高谷:投票の直前に、原発問題と招致活動をリンクして報道されたことがありました。東京に対するネガティブなイメージが、海外メディアの中で一気に広がっていったのです。
その時に私がまず行ったのは、記者が集まるプレスセンターへ行って、オープンに状況を聞き、クライシスレベルを把握すること。その結果、記者が感じているクライシスレベルと、私たち広報チームの感触とでは差があり、現場のプレス対応チームが楽観視し過ぎていることが分かりました。
そこで、関係者の協力も得て質疑応答に一層真摯に取り組んだ一方で、日本選手がオリンピックやパラリンピックにおいて、ドーピング違反を犯したことがないという事実を強いトーンで発信するようにしました。
他都市の弱点になる領域でアグレッシブなメッセージを打ち出していくことで、ニュースのヘッドラインを変えていきました。
——オーディエンスを巻き込んで、評判を高めていった施策について教えてください。
森:沿線の方々の手で開業を盛り上げていただくため、Webには印刷して自分で色を塗って作れる旗のテンプレートを用意しました。旗を配るのではなく、地元の方々に思い思いの色を塗って旗を作ってもらい、沿線で振ってもらうような仕掛けをつくったのです。

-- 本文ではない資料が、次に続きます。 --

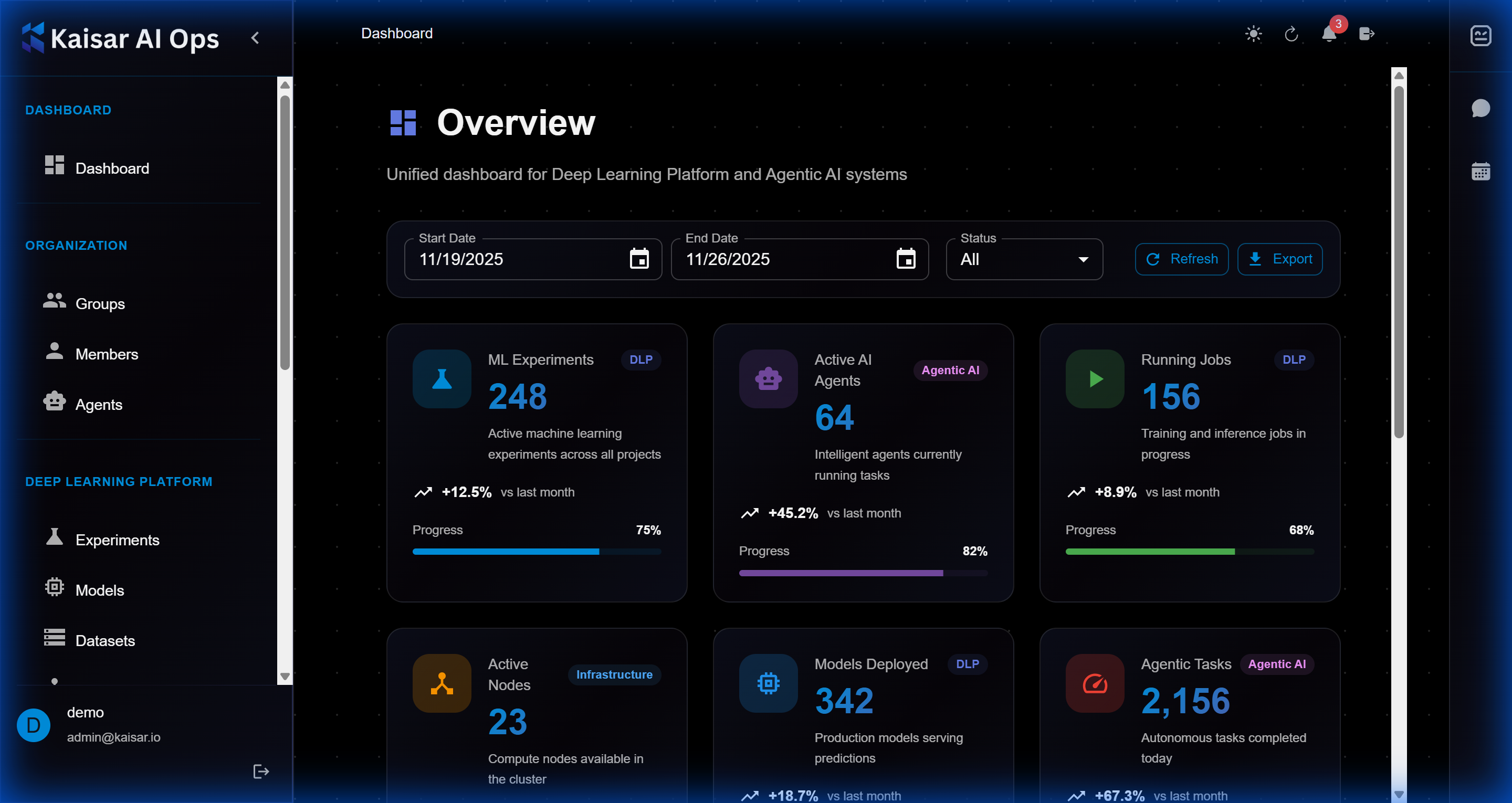Image resolution: width=1512 pixels, height=803 pixels.
Task: Open notifications bell with 3 alerts
Action: [x=1329, y=34]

ところが、これをプレスリリースしましょうと社長へ提案すると、それは駄目だと。これだけは社員が口づてで、沿線の自治体や知り合いなどへ直接お願いするように、と言うのです。
人が集まってくれるかどうかは、社員一人ひとりの努力次第ということですから、非常にプレッシャーになりますよね。となれば、何がしかのアクションを起こさないといけない。自らが行動するように、というトップのメッセージと捉えて必死で取り組みました。その結果、約10万人の方々に、沿道に立って旗を振っていただくことができました。
高谷:ネガティブな事象があった時に、その話をいくら正面から否定しても、世の中の人たちはますます心配になってくるものです。ですから、ネガティブな事象に対しては、良いニュースをできるだけ多く出して、良いニュースの面を少しでも広げていくよう努めたのが、流れを変えるきっかけになったと思います。